Présidentielle au Congo-Brazzaville : Sassou Nguesso favori dans un contexte de forte abstention

Les électeurs congolais se rendent aux urnes ce dimanche pour l’élection présidentielle, marquée par une forte probabilité de victoire pour le président sortant, Denis Sassou Nguesso. Âgé de 82 ans et au pouvoir depuis 40 ans, il fait face à un défi particulier : une abstention potentiellement massive, alors que les principaux partis d’opposition ont choisi de boycotter le scrutin, dénonçant des conditions jugées non favorables à un vote libre et transparent.

EN BREF

  • Denis Sassou Nguesso, président sortant, largement favori à la présidentielle.
  • Une forte abstention est attendue, les partis d’opposition boycottent le scrutin.
  • Les bureaux de vote ouvriront à 07H00 et fermeront à 18H00.

Denis Sassou Nguesso, qui a déjà dirigé le pays d’Afrique centrale de 1979 à 1992, a reconquis le pouvoir en 1997 après une guerre civile. Son dernier mandat, débuté après sa réélection en 2021 avec 88,40 % des voix, a été marqué par des controverses sur l’intégrité des élections. Cette fois-ci, il se présente face à six candidats peu connus, sans véritable base politique susceptible de contester sa réélection.

Les élections de ce dimanche posent la question de la légitimité du processus électoral dans un contexte où l’opposition dénonce des atteintes aux libertés publiques et où des figures politiques, comme le général Jean-Marie Michel Mokoko et André Okombi Salissa, sont encore emprisonnées pour des accusations contestées de « sécurité intérieure ».

Durant la campagne électorale, Denis Sassou Nguesso a parcouru le pays, soutenu par son parti, le Parti congolais du travail (PCT). Le président a exhorté les 2,5 millions d’électeurs à se mobiliser pour ce scrutin qui pourrait se dérouler en deux tours, le second étant prévu trois semaines après les résultats du premier tour. Lors de son dernier meeting, il a martelé l’importance de la sécurité pour le pays, une demande qui a résonné, bien que sans grande ferveur parmi ses partisans.

Sassou Nguesso met en avant son bilan économique, notamment la modernisation des infrastructures et le développement du secteur gazier, en promettant une autosuffisance pour le pays. Malgré cela, près de la moitié de la population vit en dessous du seuil de pauvreté, une situation critiquée par de nombreux observateurs qui pointent du doigt la corruption et les détournements de fonds au sein de l’État.

La famille du président est également citée dans plusieurs affaires de détournement de fonds, notamment dans le cadre des « biens mal acquis ». Lors d’un discours récent, il a promis de moraliser la vie publique et de digitaliser les finances du pays pour renforcer la transparence.

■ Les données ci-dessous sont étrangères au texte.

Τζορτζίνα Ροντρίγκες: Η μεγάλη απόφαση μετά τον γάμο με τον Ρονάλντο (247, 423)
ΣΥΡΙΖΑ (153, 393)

Le Congo-Brazzaville, anciennement colonie française, a des relations étroites avec Paris, mais aussi avec la Russie, qui a soutenu le régime durant l’ère du parti unique. Bien que la réélection de Sassou Nguesso semble acquise, la constitution l’empêche en principe de se représenter en 2031, soulevant ainsi des interrogations sur sa succession. Il a récemment déclaré qu’il ne resterait pas éternellement au pouvoir, tout en restant vague sur son éventuel successeur.

Des noms circulent dans son entourage, notamment son fils Denis Christel Sassou Nguesso, son conseiller spécial Jean-Dominique Okemba, et Jean-Jacques Bouya, ministre de l’Aménagement du territoire. La question de l’après-Sassou devient ainsi un sujet d’actualité, suscitant des réflexions sur l’avenir politique du pays. L’analyste Alphonse Ndongo souligne que les opposants sérieux doivent se préparer à un changement de régime, tout en constatant un manque d’espoir dans le climat actuel.